> **TASK INSTRUCTIONS**
For the data below, work out the number of lines containing the string "agent" and answer with that number only.

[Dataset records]
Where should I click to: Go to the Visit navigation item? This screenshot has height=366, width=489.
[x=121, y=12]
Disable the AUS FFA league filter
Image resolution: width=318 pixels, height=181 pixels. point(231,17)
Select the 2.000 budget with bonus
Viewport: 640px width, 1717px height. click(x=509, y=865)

...

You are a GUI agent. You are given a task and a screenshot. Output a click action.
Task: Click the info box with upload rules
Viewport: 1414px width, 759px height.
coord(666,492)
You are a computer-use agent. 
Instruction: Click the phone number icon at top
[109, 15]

> **RESPONSE TO THIS TASK**
2